Activity
Restate word for word the entries below, starting with the line with "Kadın Siyah ve" and continuing through the line with "Kadın Siyah Sırt". Include both of those lines and no others.

:: Data supplied

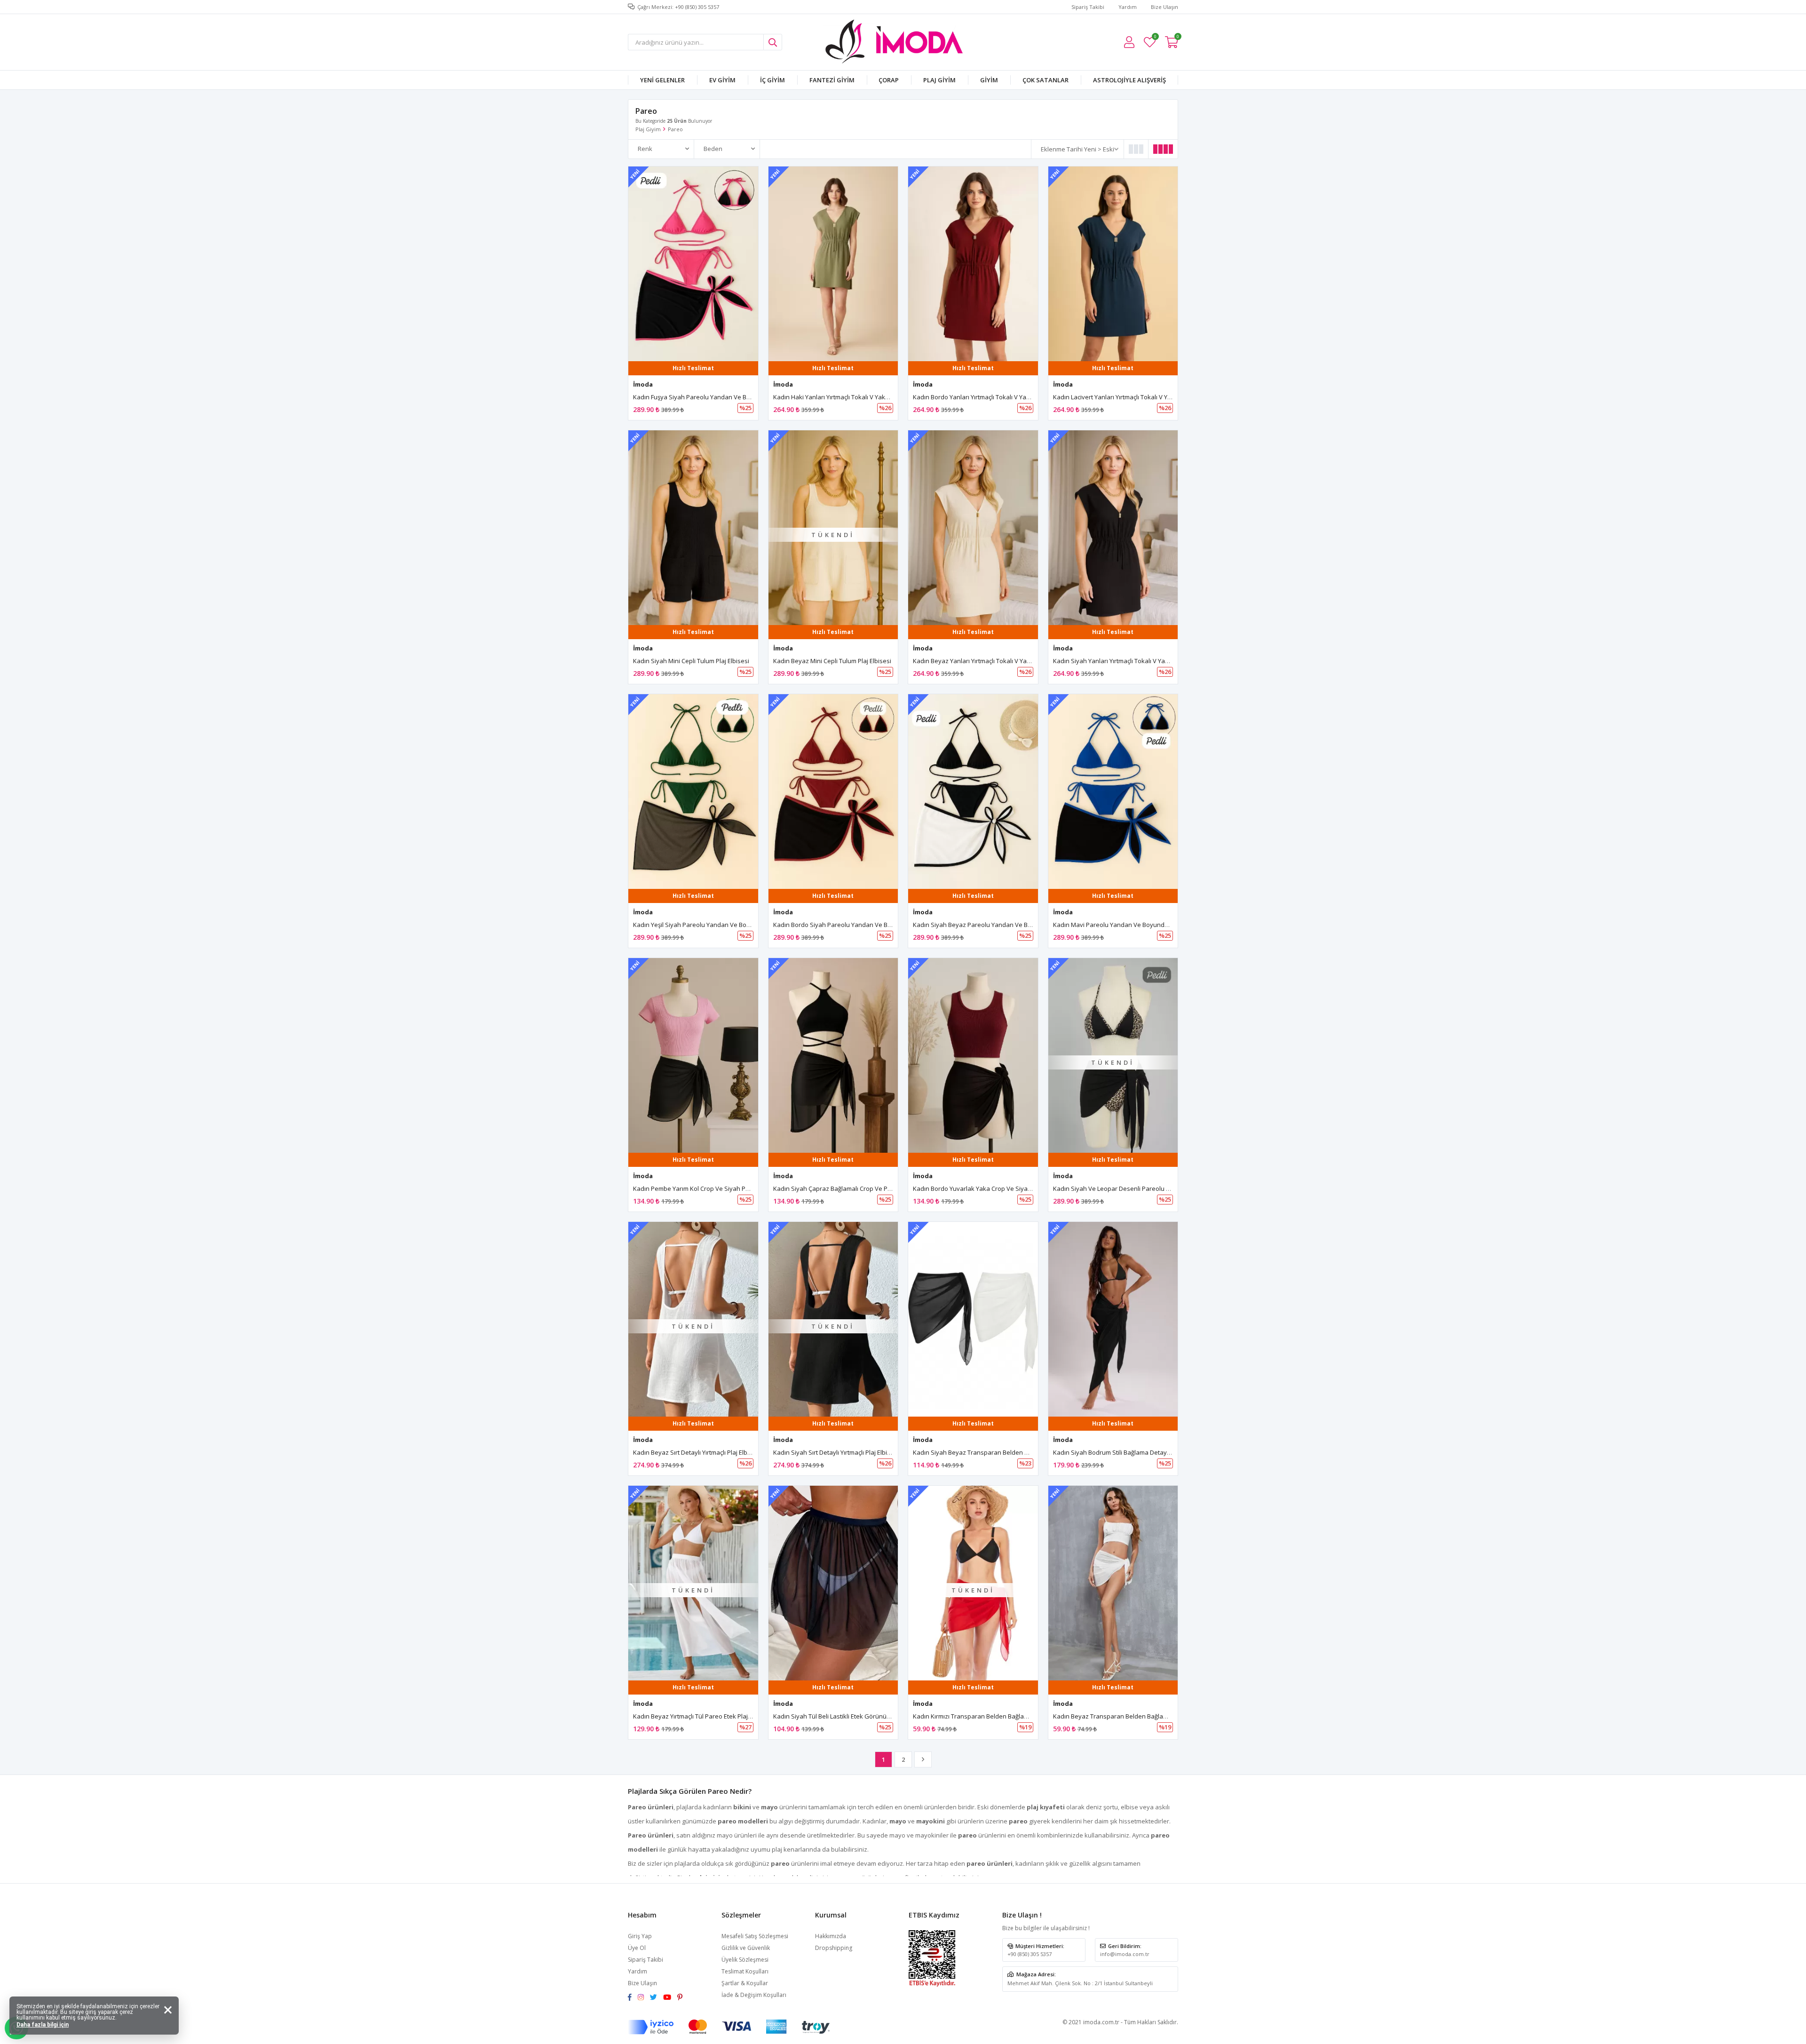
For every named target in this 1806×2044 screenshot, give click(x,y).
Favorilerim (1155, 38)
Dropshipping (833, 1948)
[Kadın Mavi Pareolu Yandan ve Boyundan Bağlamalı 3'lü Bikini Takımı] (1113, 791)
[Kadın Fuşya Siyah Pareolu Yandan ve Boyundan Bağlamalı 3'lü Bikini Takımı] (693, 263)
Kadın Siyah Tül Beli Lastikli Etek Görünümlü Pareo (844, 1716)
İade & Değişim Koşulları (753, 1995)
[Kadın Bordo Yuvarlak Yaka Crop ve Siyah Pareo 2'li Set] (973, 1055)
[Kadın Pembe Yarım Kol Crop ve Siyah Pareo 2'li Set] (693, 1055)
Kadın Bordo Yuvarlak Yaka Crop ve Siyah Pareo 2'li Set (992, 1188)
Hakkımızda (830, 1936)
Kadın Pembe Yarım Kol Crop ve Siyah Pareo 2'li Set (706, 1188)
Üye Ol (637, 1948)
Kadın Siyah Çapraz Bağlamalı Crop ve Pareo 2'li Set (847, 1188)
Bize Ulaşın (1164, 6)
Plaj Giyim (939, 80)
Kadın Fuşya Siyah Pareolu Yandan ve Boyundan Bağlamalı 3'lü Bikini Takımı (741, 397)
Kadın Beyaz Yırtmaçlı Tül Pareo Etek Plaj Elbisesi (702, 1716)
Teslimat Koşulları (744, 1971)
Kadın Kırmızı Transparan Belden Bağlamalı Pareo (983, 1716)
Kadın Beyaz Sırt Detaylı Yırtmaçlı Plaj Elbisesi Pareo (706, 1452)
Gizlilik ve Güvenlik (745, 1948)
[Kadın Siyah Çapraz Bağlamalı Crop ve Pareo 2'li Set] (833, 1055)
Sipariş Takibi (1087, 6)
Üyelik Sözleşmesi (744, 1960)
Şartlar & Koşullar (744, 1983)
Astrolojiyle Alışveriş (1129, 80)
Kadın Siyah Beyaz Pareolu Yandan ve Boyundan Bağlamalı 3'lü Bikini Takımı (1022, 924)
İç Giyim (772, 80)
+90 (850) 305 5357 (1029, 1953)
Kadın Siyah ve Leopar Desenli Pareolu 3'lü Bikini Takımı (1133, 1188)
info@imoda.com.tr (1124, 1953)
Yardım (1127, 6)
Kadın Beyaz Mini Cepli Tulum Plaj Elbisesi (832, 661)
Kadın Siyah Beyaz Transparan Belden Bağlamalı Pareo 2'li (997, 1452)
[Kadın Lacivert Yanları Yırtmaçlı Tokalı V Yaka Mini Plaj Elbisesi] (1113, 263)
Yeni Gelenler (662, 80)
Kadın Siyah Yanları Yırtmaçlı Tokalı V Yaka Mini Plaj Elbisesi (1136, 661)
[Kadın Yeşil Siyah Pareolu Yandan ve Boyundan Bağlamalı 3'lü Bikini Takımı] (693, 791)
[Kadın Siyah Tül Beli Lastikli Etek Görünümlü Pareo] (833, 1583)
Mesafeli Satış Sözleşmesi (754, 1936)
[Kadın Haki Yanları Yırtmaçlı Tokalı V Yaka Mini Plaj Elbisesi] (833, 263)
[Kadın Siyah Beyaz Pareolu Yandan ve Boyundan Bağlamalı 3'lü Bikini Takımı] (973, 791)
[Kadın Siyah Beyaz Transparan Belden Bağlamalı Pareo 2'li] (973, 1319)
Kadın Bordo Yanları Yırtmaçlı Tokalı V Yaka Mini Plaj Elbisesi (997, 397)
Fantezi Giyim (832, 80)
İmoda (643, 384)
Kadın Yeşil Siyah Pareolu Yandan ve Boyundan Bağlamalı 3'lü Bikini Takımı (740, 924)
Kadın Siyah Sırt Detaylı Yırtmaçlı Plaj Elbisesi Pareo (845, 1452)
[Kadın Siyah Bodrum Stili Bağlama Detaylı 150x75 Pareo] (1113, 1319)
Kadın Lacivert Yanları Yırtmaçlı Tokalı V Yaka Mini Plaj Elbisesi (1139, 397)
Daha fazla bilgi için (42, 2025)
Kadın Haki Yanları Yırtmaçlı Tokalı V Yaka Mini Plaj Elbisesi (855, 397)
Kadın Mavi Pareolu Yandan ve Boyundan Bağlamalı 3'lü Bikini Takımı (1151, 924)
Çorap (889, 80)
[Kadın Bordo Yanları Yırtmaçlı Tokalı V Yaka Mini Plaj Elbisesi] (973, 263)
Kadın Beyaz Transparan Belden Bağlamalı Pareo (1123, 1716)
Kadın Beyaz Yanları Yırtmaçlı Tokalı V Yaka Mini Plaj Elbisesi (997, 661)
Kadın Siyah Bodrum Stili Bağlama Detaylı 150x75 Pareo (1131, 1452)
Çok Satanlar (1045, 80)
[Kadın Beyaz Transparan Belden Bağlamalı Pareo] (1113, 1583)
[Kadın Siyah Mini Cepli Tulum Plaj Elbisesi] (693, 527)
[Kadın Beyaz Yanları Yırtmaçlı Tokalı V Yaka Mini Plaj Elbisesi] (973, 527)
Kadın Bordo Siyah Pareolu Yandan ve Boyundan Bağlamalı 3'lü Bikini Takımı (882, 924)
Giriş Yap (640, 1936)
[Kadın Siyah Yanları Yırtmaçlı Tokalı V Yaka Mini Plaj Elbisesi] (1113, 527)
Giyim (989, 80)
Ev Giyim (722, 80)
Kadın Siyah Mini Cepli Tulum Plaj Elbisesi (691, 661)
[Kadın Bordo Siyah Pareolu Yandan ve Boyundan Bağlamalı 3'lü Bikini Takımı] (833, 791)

::::

Reply
Kadın Siyah ve Leopar Desenli Pareolu 3'lü Bikini Takımı (1133, 1188)
info@imoda.com.tr (1124, 1953)
Yardım (1127, 6)
Kadın Beyaz Mini Cepli Tulum Plaj Elbisesi (832, 661)
Kadın Siyah Beyaz Transparan Belden Bağlamalı Pareo 2'li (997, 1452)
[Kadın Lacivert Yanları Yırtmaçlı Tokalı V Yaka Mini Plaj Elbisesi] (1113, 263)
Yeni Gelenler (662, 80)
Kadın Siyah Yanları Yırtmaçlı Tokalı V Yaka Mini Plaj Elbisesi (1136, 661)
[Kadın Yeşil Siyah Pareolu Yandan ve Boyundan Bağlamalı 3'lü Bikini Takımı] (693, 791)
[Kadın Siyah Tül Beli Lastikli Etek Görünümlü Pareo] (833, 1583)
Mesafeli Satış Sözleşmesi (754, 1936)
[Kadın Haki Yanları Yırtmaçlı Tokalı V Yaka Mini Plaj Elbisesi] (833, 263)
[Kadın Siyah Beyaz Pareolu Yandan ve Boyundan Bağlamalı 3'lü Bikini Takımı] (973, 791)
[Kadın Siyah Beyaz Transparan Belden Bağlamalı Pareo 2'li] (973, 1319)
Kadın Bordo Yanları Yırtmaçlı Tokalı V Yaka Mini Plaj Elbisesi (997, 397)
Fantezi Giyim (832, 80)
İmoda (643, 384)
Kadın Yeşil Siyah Pareolu Yandan ve Boyundan Bağlamalı 3'lü Bikini Takımı (740, 924)
Kadın Siyah Sırt Detaylı Yırtmaçlı Plaj Elbisesi Pareo (845, 1452)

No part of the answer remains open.